Si Don Quijote hubiese pasado por Veraluz no habría encontrado castillo para velar sus armas porque, aunque es fortaleza a modo de castillo, lo que más se distingue en Veraluz en un inmenso torreón cuadrado que, además de espantar a los invasores de cualquier tiempo, ha servido para salón de actos, escuela, guardamuebles y trastos inservibles, detrás de los cuales, se han visto más de una vez besos y aprietos sostenidos. Aunque no la propiedad, los duques sí cedieron al pueblo su uso y su disfrute.
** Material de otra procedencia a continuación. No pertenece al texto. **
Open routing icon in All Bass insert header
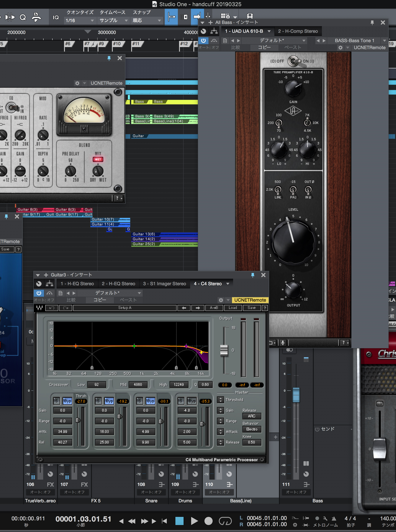 pos(214,31)

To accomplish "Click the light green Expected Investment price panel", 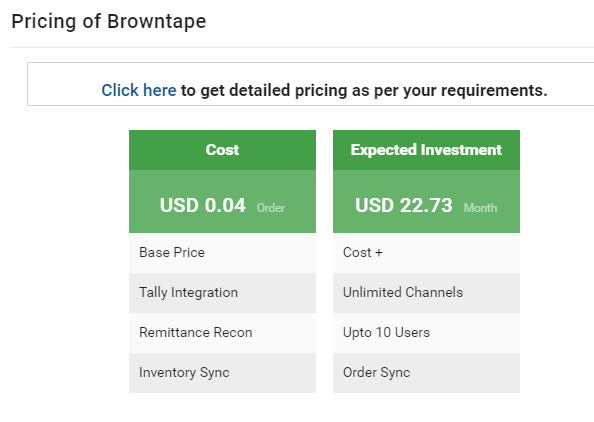I will click(x=426, y=202).

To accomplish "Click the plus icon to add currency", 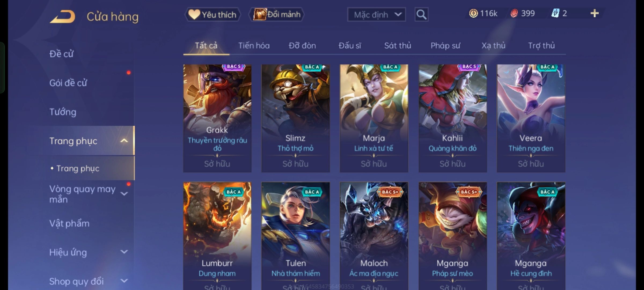I will tap(595, 13).
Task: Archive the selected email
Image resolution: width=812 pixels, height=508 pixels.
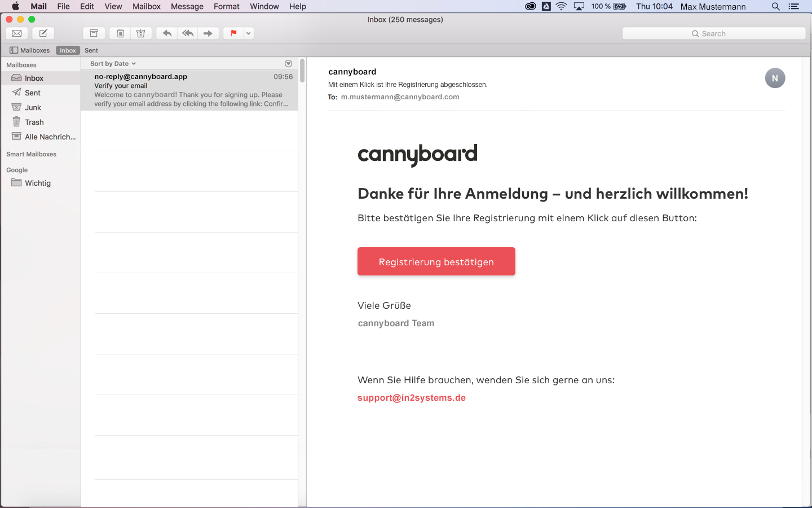Action: pos(94,33)
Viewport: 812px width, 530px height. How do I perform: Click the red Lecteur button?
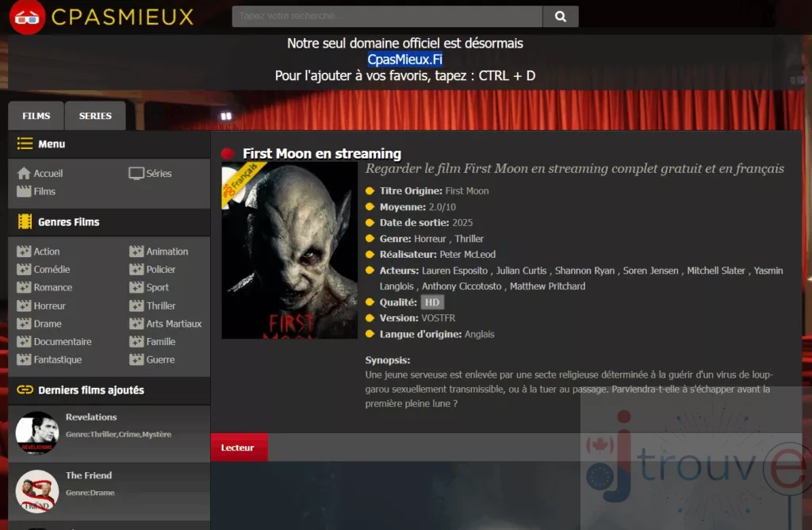pyautogui.click(x=239, y=447)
A pesar de que el torreón dista cincuenta metros de la iglesia y de la plaza, de noche se volvía entonces intransitablemente oscuro, sin que nadie pusiese remedio ya que era lugar propicio para los devaneos y encuentros convenidos. Lo importante en esos momentos no se detenía en “la fatiga de si nos ven”, sino en el estreno de lo desconocido. Algunas veces coincidían detrás del torreón quienes no deseaban encontrarse pero, tácitamente, se guardaban unos a otros el secreto.
Pilar, destartalada y grande, cuidaba con su hijo la fortaleza viviendo en los bajos de la piedra. De haber pasado por allí Don Quijote, la hubiese convertido en Dulcinea.